You _do_ know that they’re literally doing rocket science, right?
NASA often faces the situation where a single poorly run wire or a loose bolt will cause a multi-billion dollar mission to fail. Once something is in space, you don’t get a chance to fix it (unless it is the Hubble space telescope).
Interesting art piece and interesting comments here. I like how artistic statement machines can provide an experience uniquely different than a picture or video, even just seeing a video of the machine is different than a video with facts and images of drones. What kind of an machine would illustrate some of the contrary opinions expressed here? I would like to see those machines to.
I doubt I will be seeing this machine in person but I’ll share my story: I farm in a Navy jet training area. Several times a year I’m driving along in a tractor or standing beside one turning a wrench on a rusty bolt and I hear the whisper of a jet lined up on me.
Whether the actual targets are justified or not, that experience! looking up and – “whoa, that’s a…” ROAR
Hackaday: come for the hacks, stay for the needlessly escalating, increasingly irrelevant and vitriolic comment threads. I have to say, I had no idea that people existed who loved drones/drone strikes so much.
I’m aware that if I didn’t talk about the piece featured I would be a part of the problem I mentioned above, so I must say, political message aside, it’s a pretty good “hack”. Strong aesthetics, well filmed, and certainly gets a message and information out there. I’m not surprised it got commissioned.
These are pretty powerful issues. I think any forum that references them is going to create quite a long and involved conversation. It would be pretty difficult to divorce the hardware and engineering from the issue which was its central germinating idea.

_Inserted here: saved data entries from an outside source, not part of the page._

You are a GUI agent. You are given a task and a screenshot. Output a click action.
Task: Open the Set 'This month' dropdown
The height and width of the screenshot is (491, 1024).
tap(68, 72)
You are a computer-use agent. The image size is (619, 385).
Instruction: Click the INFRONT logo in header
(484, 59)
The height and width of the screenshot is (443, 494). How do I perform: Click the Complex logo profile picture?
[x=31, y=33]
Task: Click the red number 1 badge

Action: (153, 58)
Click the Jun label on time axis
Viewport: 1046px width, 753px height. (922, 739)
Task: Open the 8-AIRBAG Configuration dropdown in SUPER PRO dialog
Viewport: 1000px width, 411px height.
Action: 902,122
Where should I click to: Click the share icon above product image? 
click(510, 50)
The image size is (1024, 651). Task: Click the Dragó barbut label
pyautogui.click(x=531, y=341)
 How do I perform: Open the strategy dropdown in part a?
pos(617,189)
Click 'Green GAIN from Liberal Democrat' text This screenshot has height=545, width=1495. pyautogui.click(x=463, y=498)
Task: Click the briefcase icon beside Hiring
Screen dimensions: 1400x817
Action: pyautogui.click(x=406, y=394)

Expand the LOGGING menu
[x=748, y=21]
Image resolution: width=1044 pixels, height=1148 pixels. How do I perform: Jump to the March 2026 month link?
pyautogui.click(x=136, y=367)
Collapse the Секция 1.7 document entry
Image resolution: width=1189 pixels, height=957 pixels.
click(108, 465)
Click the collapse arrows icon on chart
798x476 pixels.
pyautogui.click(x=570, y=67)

I agree with you though, a poorly done version of this may have missed the mark.
…and a poorly done drone version of may also miss the mark.
“…and morons gonna moron”
That sentiment seems to apply to many comments on this thread.
and more morons will moron more…
B^)
on lawnmowers!
I think just the amount of comments on this implies it’s success as a piece of art. Art is there to make people think, and make people talk. Say what you will, but here, at least, it seems to be doing so.
Personally, I like it.
Not all the geeky stuff are smart or wise… Technology needs big minds to dream the future and the worlds hopes not small ones to promote violence… I am sorry for you…
This reminds me of a Communications Design thesis project that was done at my school by Diego Zaks last year: https://hackaday.io/project/1729-murder-machine. It was a commentary on the frequency of violent deaths that occur in Venezuela.
“fantastic”, Elliot?
Appears to be another juvenile art student appealing to their alpha instructor’s political leanings by cowardly making insinuations WITHOUT OFFERING ANY REAL SOLUTIONS.
Maybe the word ‘fantastic’ does apply.
What’s neat about good art is that it allows people to come up with their own interpritation and gives insight into the minds of people commenting on it. As opposed to this, which is bassically beating you over the head with the artists ‘message’.
Cool cabling though bro.Killing is wrong. The arti
It’s probably a general weakness of character that allows one to be so easily disgruntled.